#### ASSIGNMENT:
Your job with the data below: print everything from the line that holds "Image resolution: width=1122" down to the line that holds "Task: Collapse the", ends included, exactly, and nothing else.

#### EXTRACTED ENTRIES:
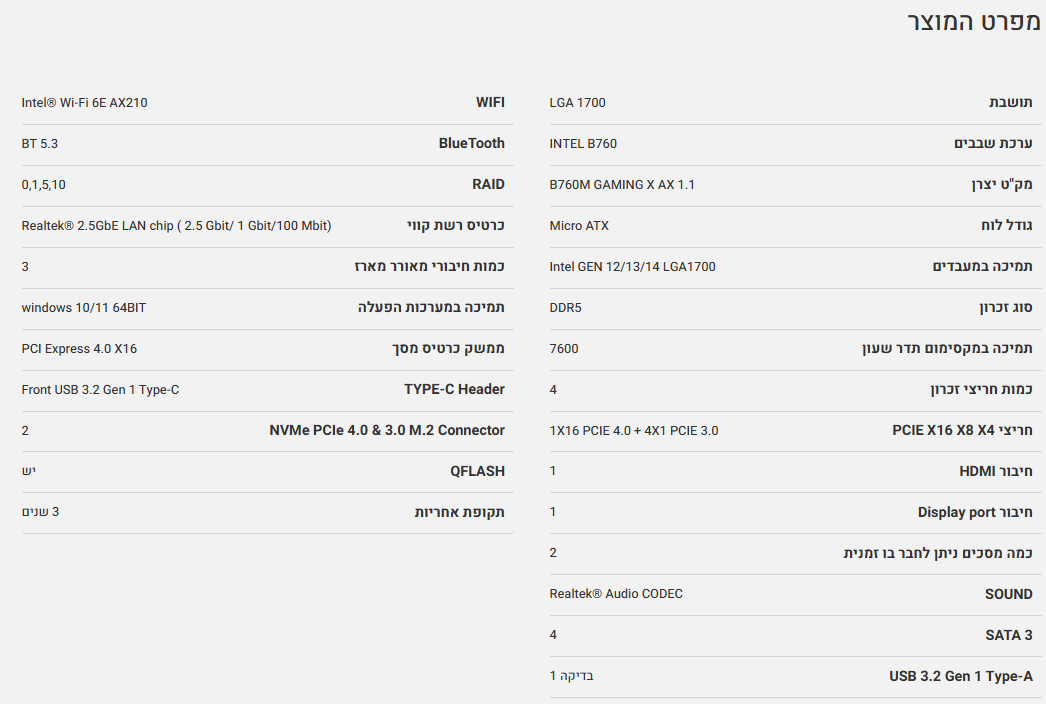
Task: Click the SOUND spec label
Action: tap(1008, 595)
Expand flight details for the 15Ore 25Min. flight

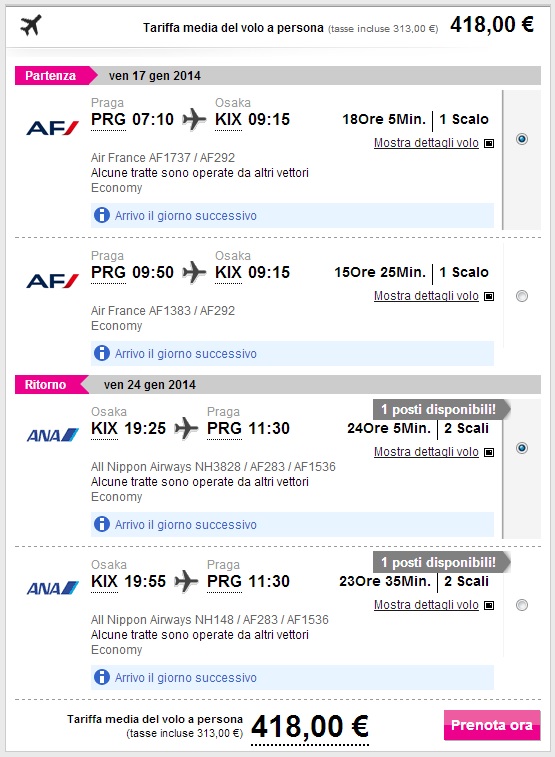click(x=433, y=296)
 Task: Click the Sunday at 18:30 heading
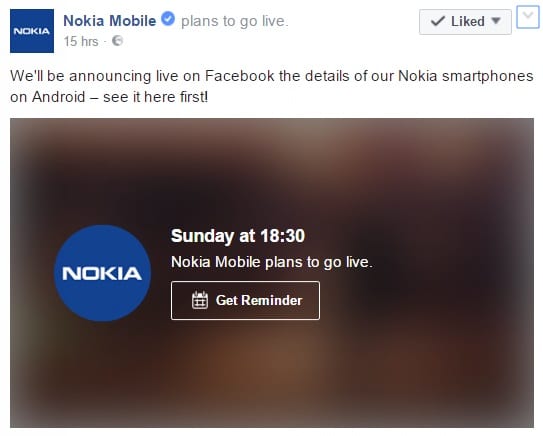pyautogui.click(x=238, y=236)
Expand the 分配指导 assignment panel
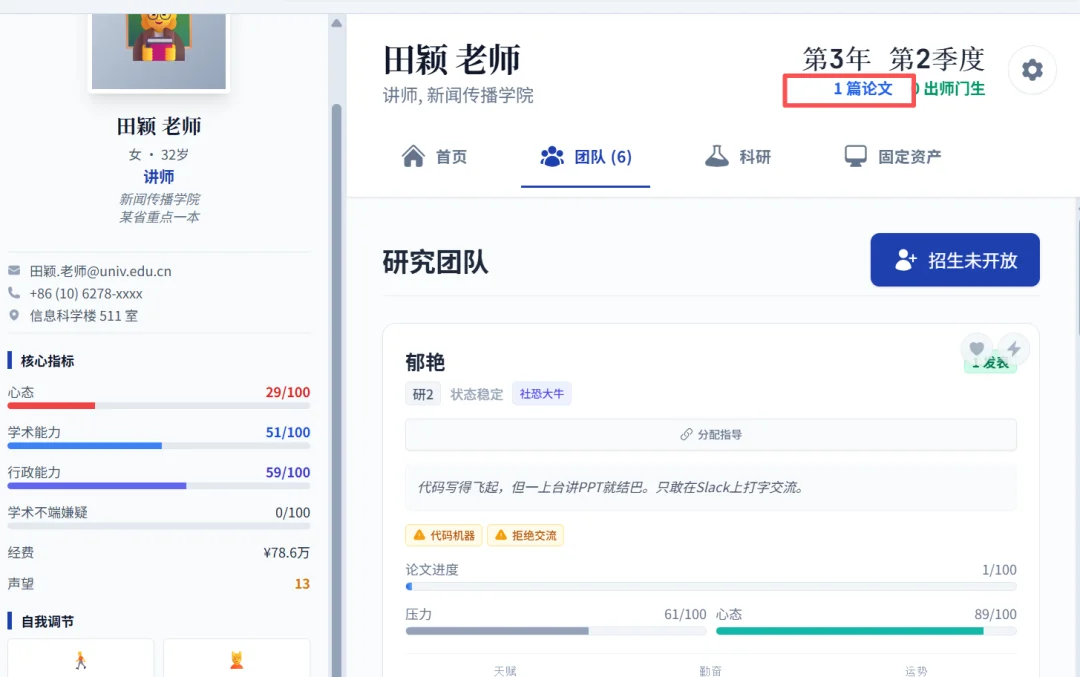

==

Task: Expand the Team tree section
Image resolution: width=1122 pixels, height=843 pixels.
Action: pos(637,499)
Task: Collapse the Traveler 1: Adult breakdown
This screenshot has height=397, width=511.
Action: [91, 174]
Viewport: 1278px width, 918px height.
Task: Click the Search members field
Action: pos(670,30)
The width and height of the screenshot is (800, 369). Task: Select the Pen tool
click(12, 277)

#### ANSWER AREA:
Image resolution: width=1122 pixels, height=843 pixels.
Action: pos(637,499)
Task: Collapse the Traveler 1: Adult breakdown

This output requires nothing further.